Heroin is an opioid drug that affects the central nervous system, leading to a range of physical and psychological effects. One of the most common effects of heroin use is euphoria, which is a feeling of intense happiness, pleasure, and wellbeing. This is caused by the drug binding to opioid receptors in the brain, triggering the release of dopamine, a neurotransmitter associated with pleasure and reward.
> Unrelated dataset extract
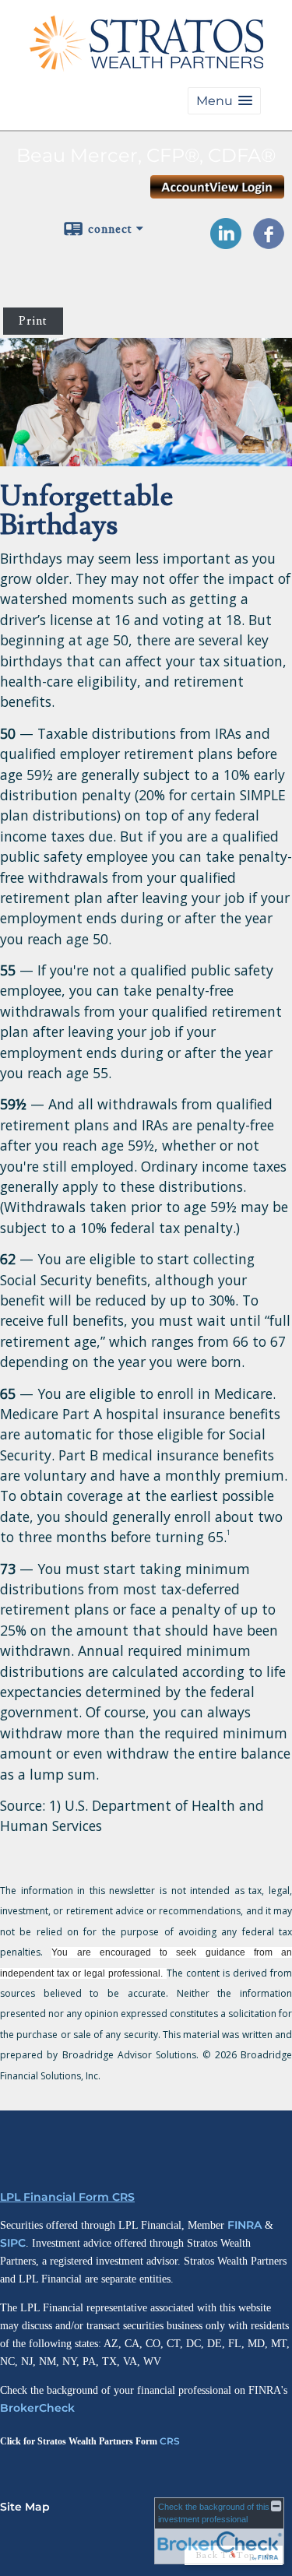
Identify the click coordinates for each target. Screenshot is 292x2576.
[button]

Other physical effects of heroin use can include dilated pupils (Choice A is wrong because), as the drug can affect the muscles in the iris, causing them to expand. Tachypnea (Choice C is wrong because), or rapid breathing, can also occur as a result of the drug's effects on the respiratory system. Nystagmus (Choice D is wrong because), or involuntary eye movements, can be a sign of opioid intoxication, but is not as common as euphoria or dilated pupils.
Nursing Test Bank
Naxlex Comprehensive Predictor Exams
Related Questions
Correct Answer is A
Explanation
The correct answer is Choice A because, a client who has a rigid abdomen with manifestations of shock. This client is showing signs of internal bleeding and hypovolemic shock, which is a medical emergency that requires immediate treatment to prevent further complications or death. Therefore, the priority should be given to this client.
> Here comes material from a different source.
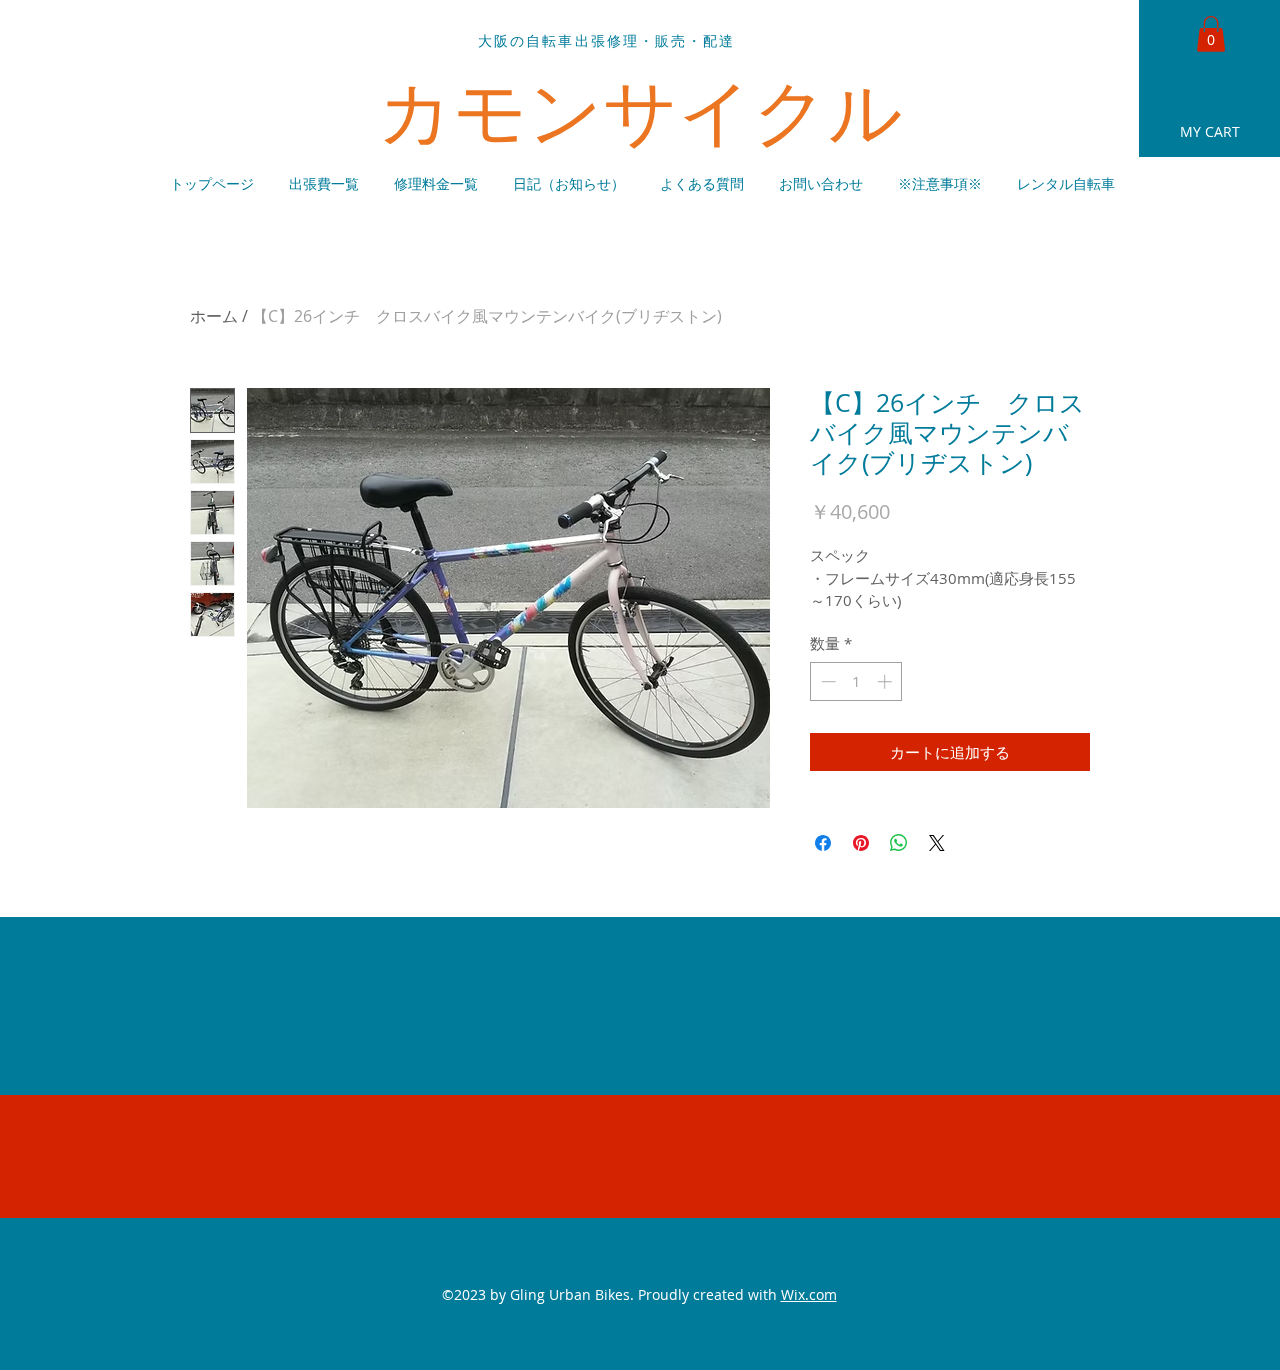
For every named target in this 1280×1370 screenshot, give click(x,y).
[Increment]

Choice B is wrong because, a client who has a femur fracture with a 2+ pedal pulse, has a stable condition and can wait for treatment. Choice C is wrong because, a client who is ambulatory and exhibits manic behavior, is not a medical emergency and can wait for treatment. Choice D is wrong because, a client who has superficial partial-thickness burn injuries over 5% of his body, can wait for treatment as these injuries are not life-threatening.
Correct Answer is D
Explanation
The correct answer is Choice D because, "Household contacts will receive prophylactic antibiotics." The nurse should include in the teaching that household contacts of the child with pertussis will receive prophylactic antibiotics to prevent the spread of the disease. This answer is correct because pertussis is a highly contagious respiratory illness that spreads through respiratory droplets, and prophylactic antibiotics can help prevent the spread of the disease.
Choice A is wrong because is incorrect because a dehumidifier will not prevent the spread of pertussis.
Choice B is wrong because is incorrect because pertussis does not cause a rash.
Choice C is wrong because is incorrect because herd immunity occurs when a large percentage of the population is immunized against a disease, and pertussis is preventable with vaccination.